--- start of GIVEN RECORDS ---

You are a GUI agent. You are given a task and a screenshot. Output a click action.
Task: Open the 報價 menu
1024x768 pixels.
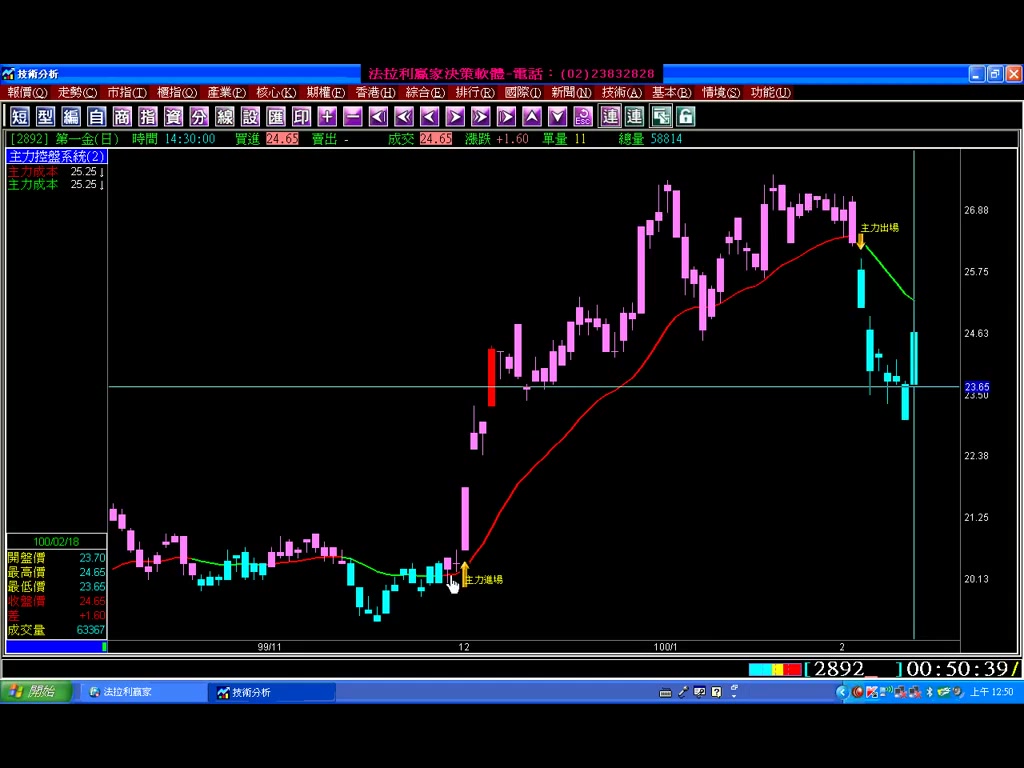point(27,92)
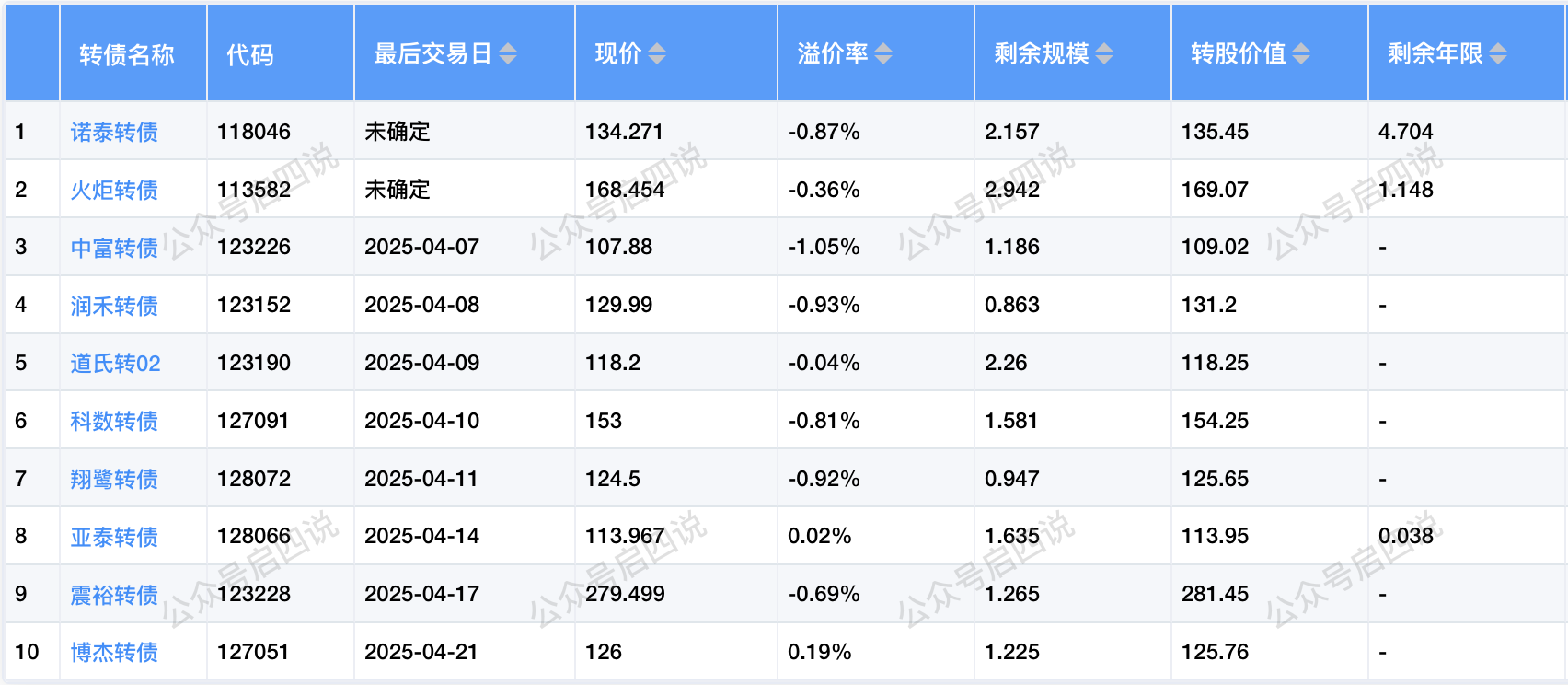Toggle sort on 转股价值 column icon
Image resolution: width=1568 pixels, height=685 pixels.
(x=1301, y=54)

--- end of GIVEN RECORDS ---
--- start of GIVEN RECORDS ---

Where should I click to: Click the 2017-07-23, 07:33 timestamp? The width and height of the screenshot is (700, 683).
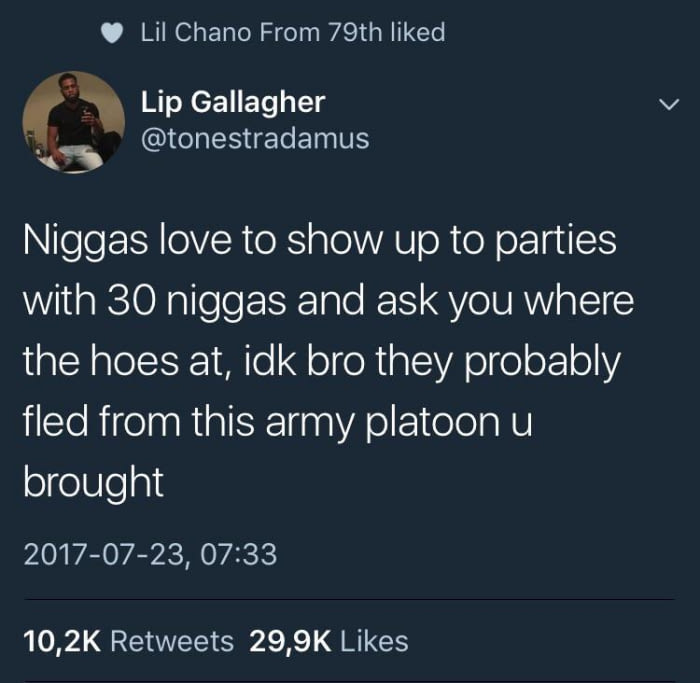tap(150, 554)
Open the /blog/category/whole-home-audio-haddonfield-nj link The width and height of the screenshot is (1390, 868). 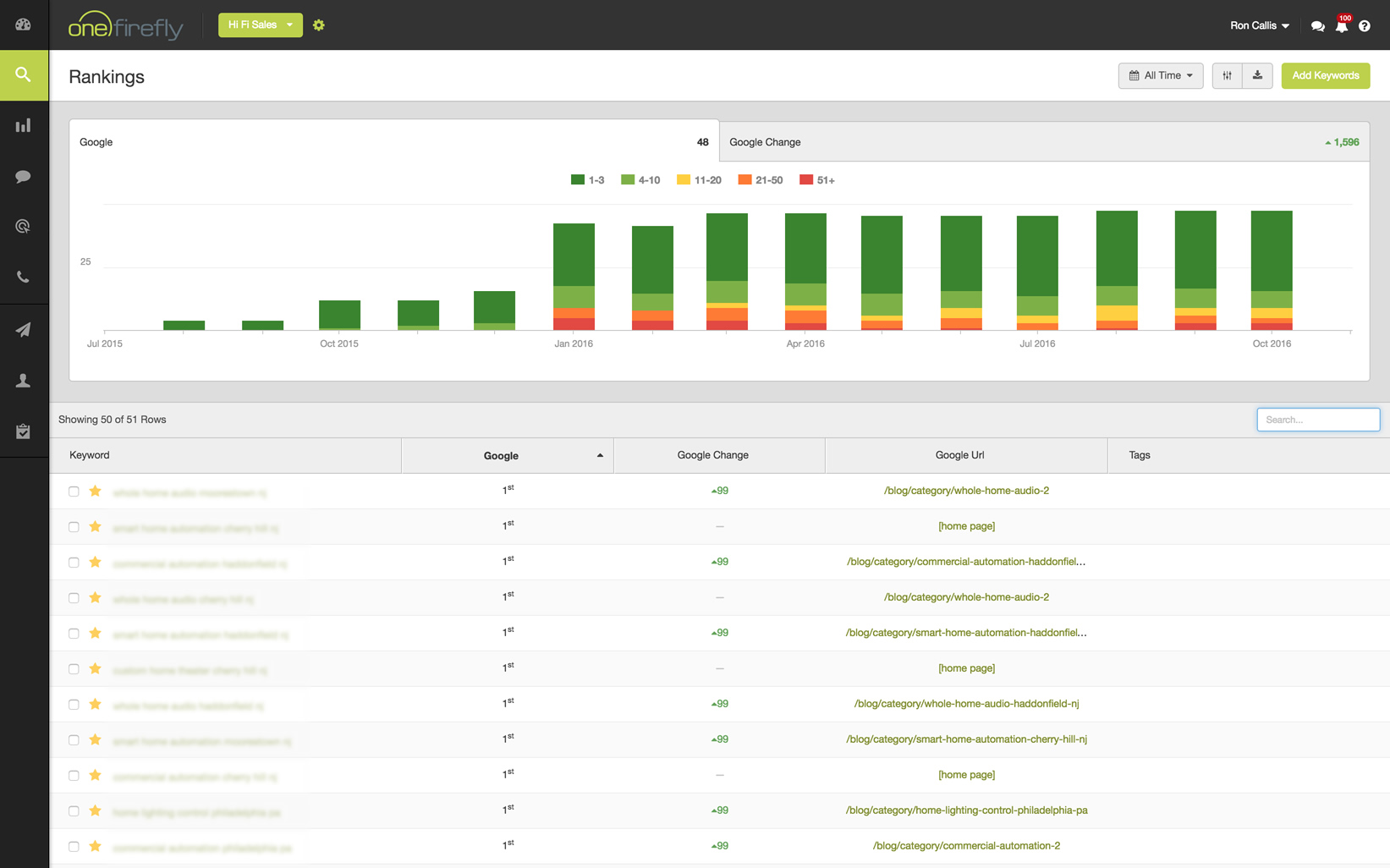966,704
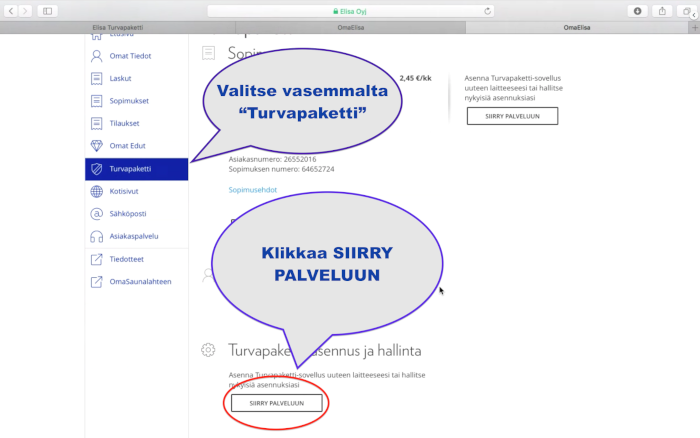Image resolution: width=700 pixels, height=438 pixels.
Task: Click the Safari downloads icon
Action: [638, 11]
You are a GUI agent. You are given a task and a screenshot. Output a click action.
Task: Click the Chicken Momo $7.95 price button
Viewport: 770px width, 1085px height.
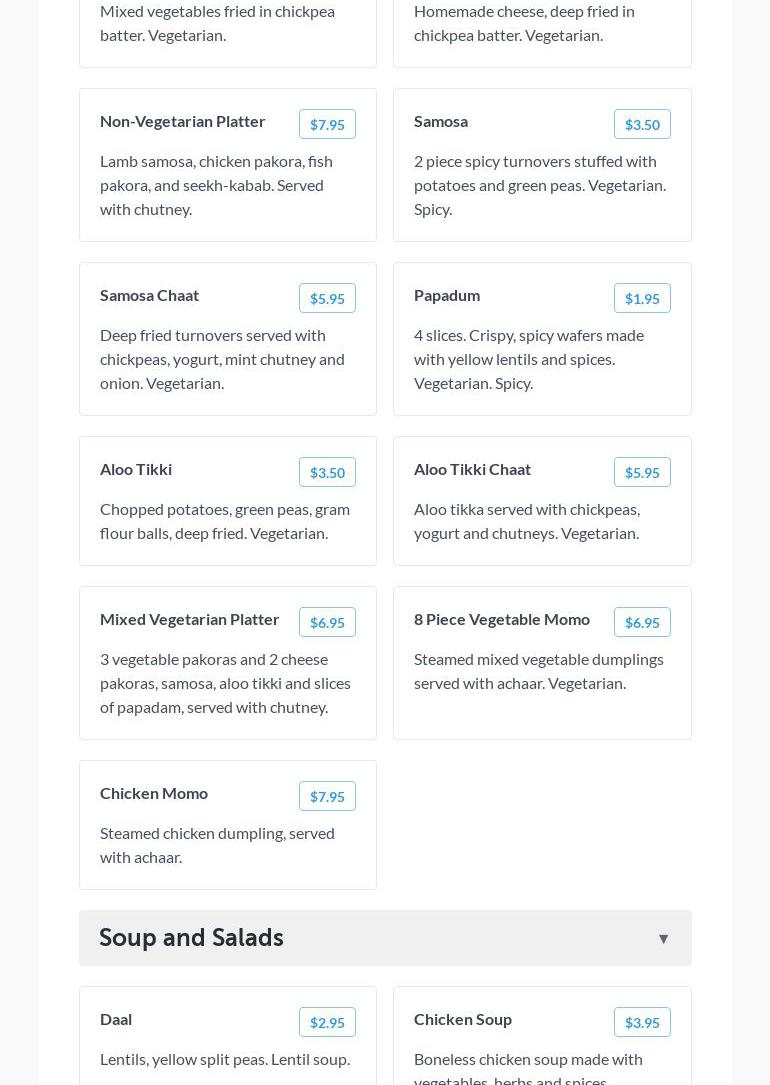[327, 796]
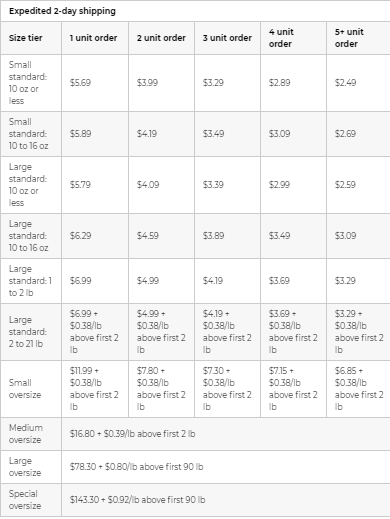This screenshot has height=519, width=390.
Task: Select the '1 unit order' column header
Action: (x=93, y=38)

--- end of GIVEN RECORDS ---
--- start of GIVEN RECORDS ---

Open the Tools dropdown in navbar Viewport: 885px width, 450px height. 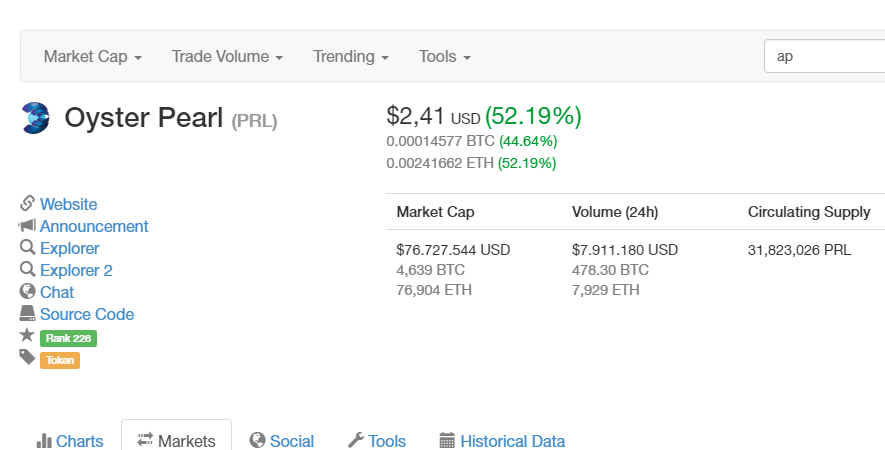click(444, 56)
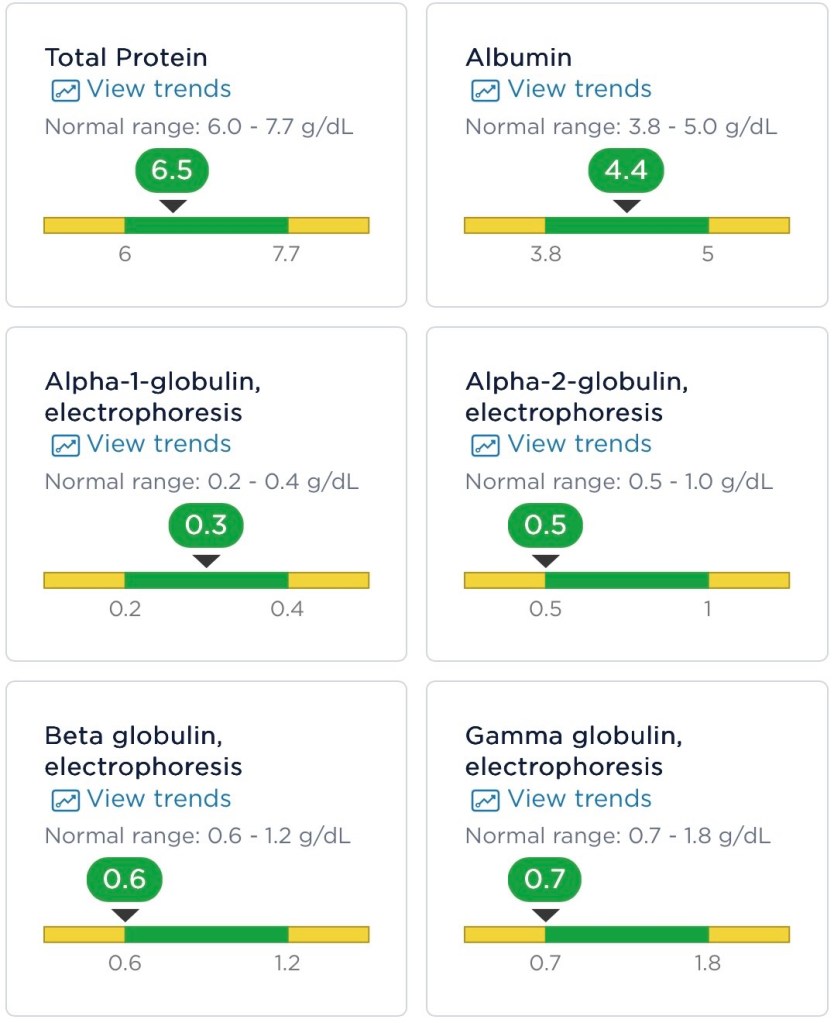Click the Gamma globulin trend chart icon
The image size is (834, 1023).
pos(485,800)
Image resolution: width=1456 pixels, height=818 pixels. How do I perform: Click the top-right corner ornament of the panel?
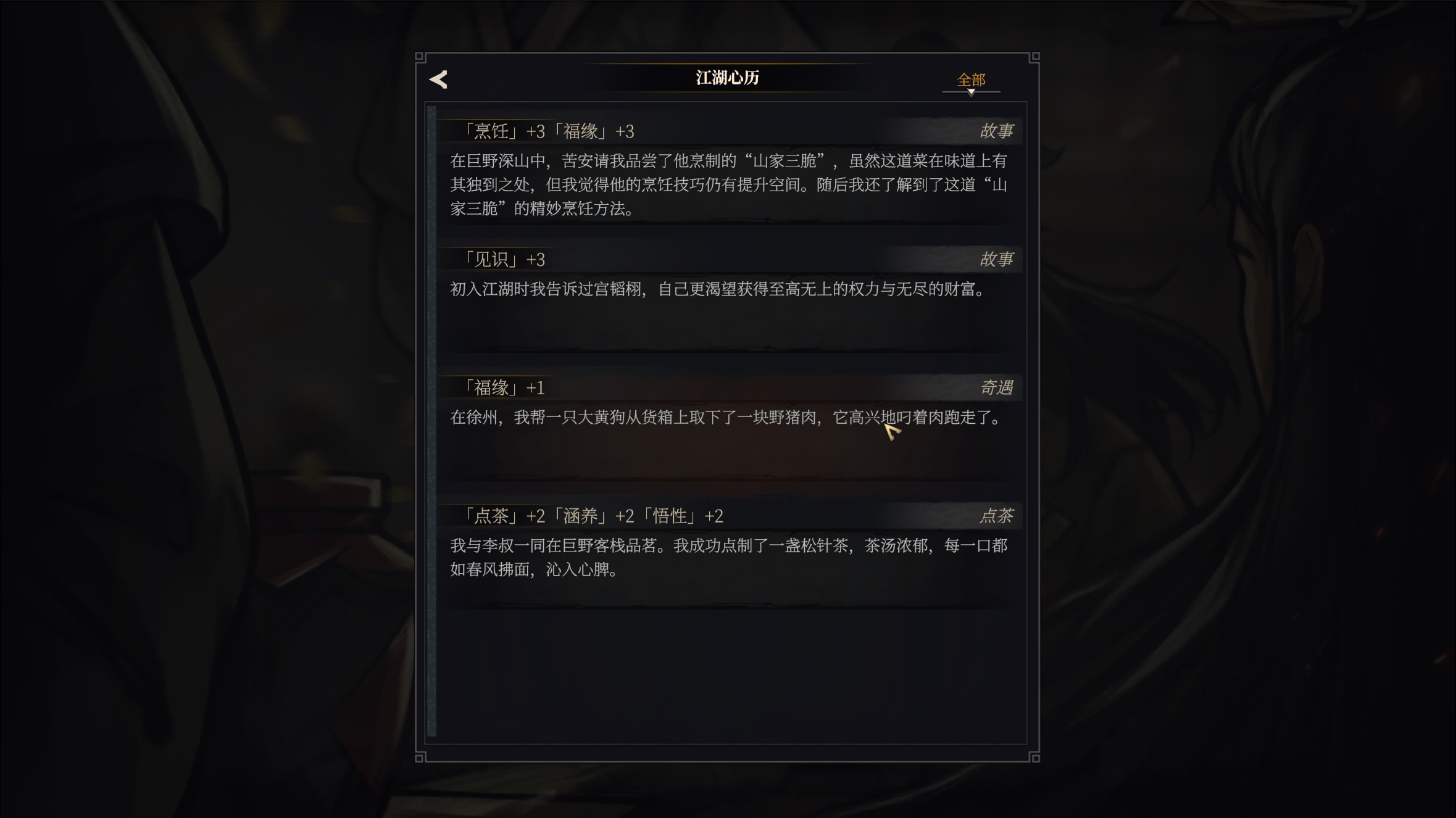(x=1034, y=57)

--- end of GIVEN RECORDS ---

> [INSTRUCTIONS TO FOLLOW] In the part of the material that opens with the line containing "Where should I" and closes with the line containing "tap(150, 554)", substitute "date label" for "timestamp" and reproduce only those lines, otherwise unchanged. Omit the pictures from your answer.

> [REPLY TO THE TASK]
Where should I click to: Click the 2017-07-23, 07:33 date label? The width and height of the screenshot is (700, 683).
tap(150, 554)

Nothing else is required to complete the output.